A unique artwork has taken up residence at The College Merthyr Tydfil this week as part of a project to increase awareness and acceptance of the local Gypsy/Traveller community.
A life-size horse named Diamond has been installed in the college foyer by children and young people from the County Borough Council’s Glynmill Gypsy/Travellers’ site.
The horse’s body frame and face is made from papier maché and willow, the legs from broomsticks and the mane and tail out of old rags. The sculpture is lit up from inside to create a giant lantern.
“The aim of the exhibition, called Straight From the Horse’s Mouth, is to promote equality and cohesion and express the community’s pride in its culture,” said Lillie Bramley, the Council’s Gypsy/Roma/Traveller (GRT) Community Officer.

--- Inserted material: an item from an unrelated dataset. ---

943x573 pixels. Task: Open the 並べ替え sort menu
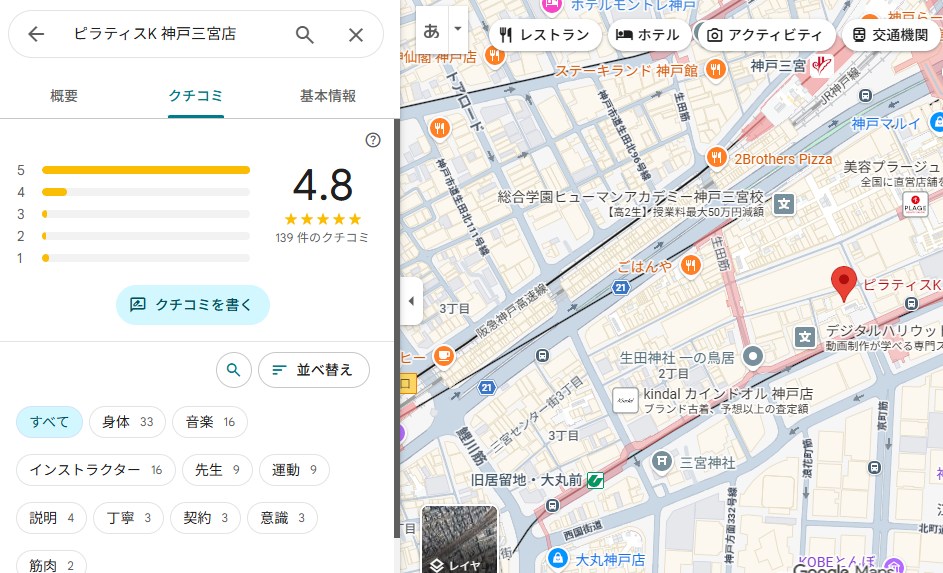[313, 370]
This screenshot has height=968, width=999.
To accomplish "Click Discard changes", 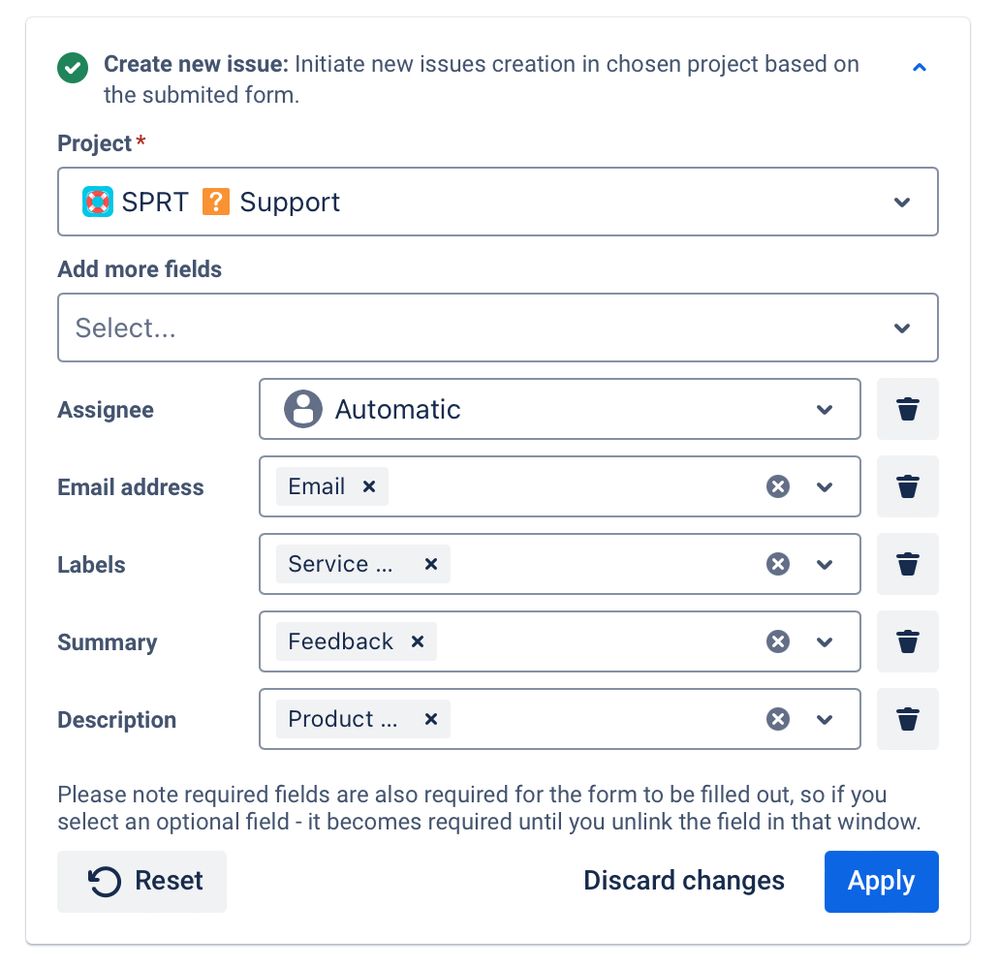I will [x=684, y=881].
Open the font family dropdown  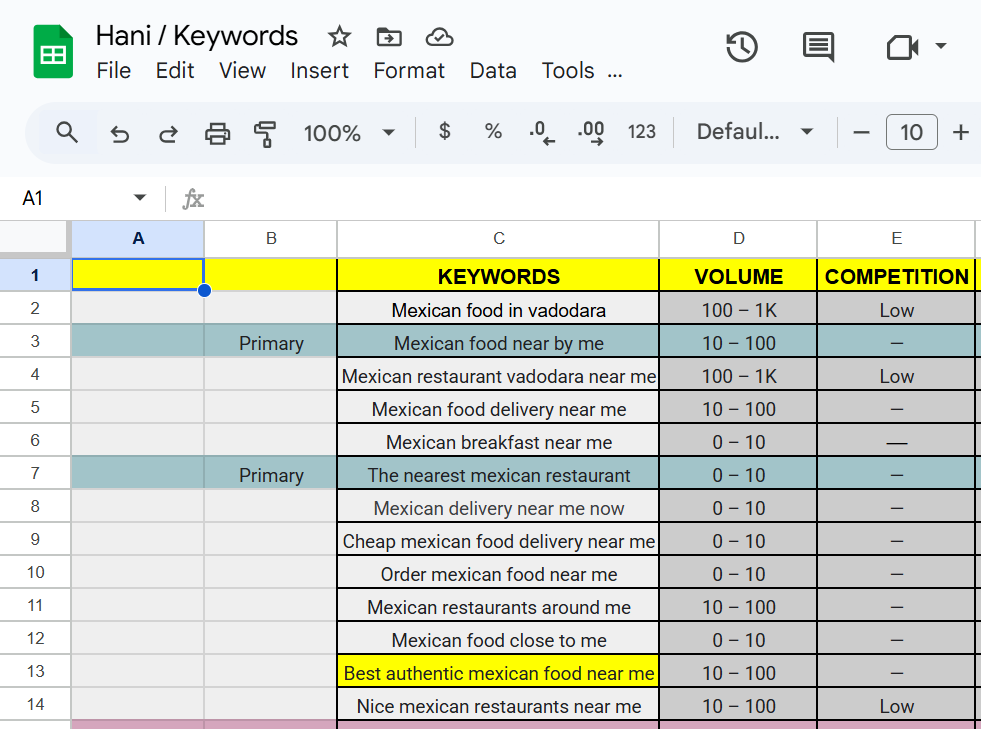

“To complete the piece of art, community members wrote messages all over the horse expressing voice and cultural values, including such phrases as ‘keep calm and travel on’ and ‘I move a lot - I go from place to place’. There is also a positive comments book and GRT factsheets to take away,” Lillie added.

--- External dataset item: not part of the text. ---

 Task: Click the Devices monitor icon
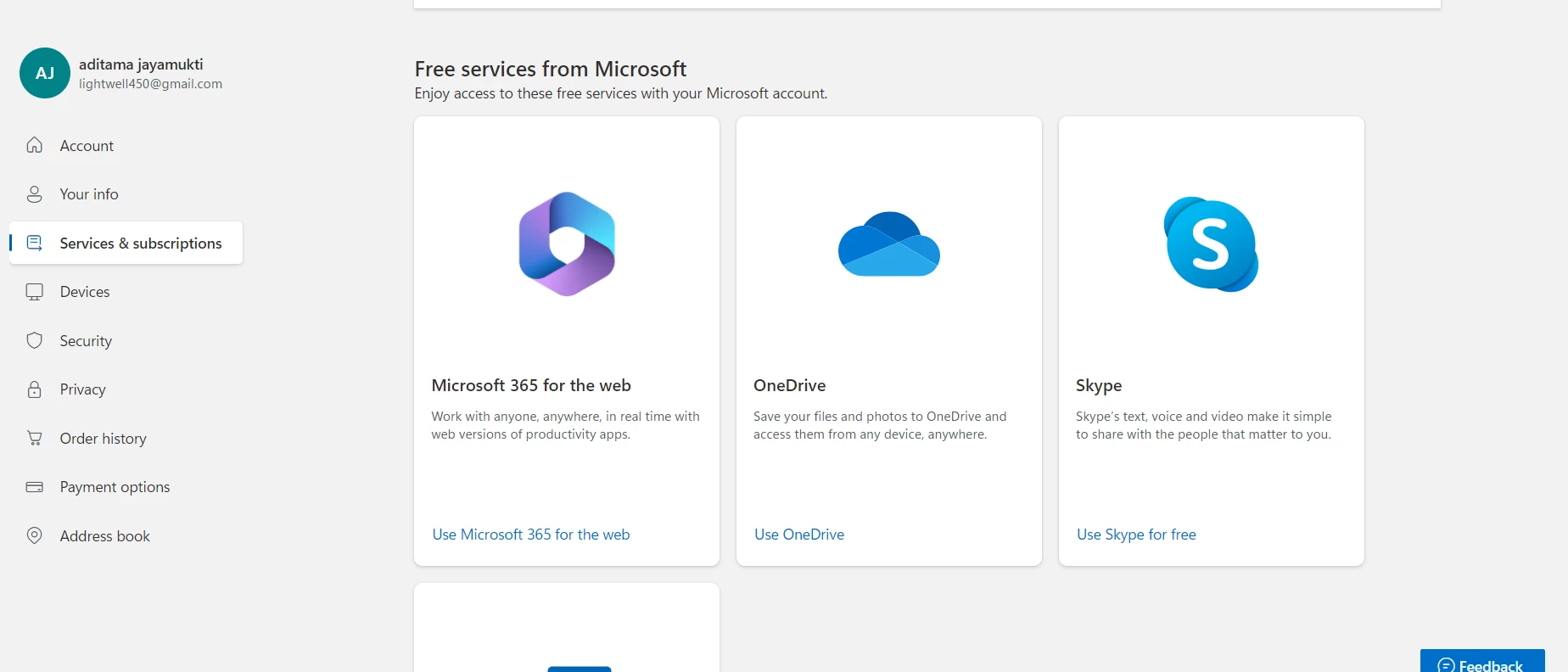(35, 292)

The horse was created in partnership with the charity Artis Community and funded by BBC Children in Need, and there are plans to now develop an on-site arts and literacy programme.
Judith Mulry, Learner Welfare Services Officer/Inspire to Achieve Project Manager said the college was pleased to work alongside Lillie and to offer an exhibition space to display the young people’s artwork.
“The college is an inclusive community and welcomes applications from under-represented groups,” she added. “The horse, accompanied by the factsheet, offers the perfect opportunity to promote the GRT community.’
The horse will be displayed in the main foyer until Friday, 7 December.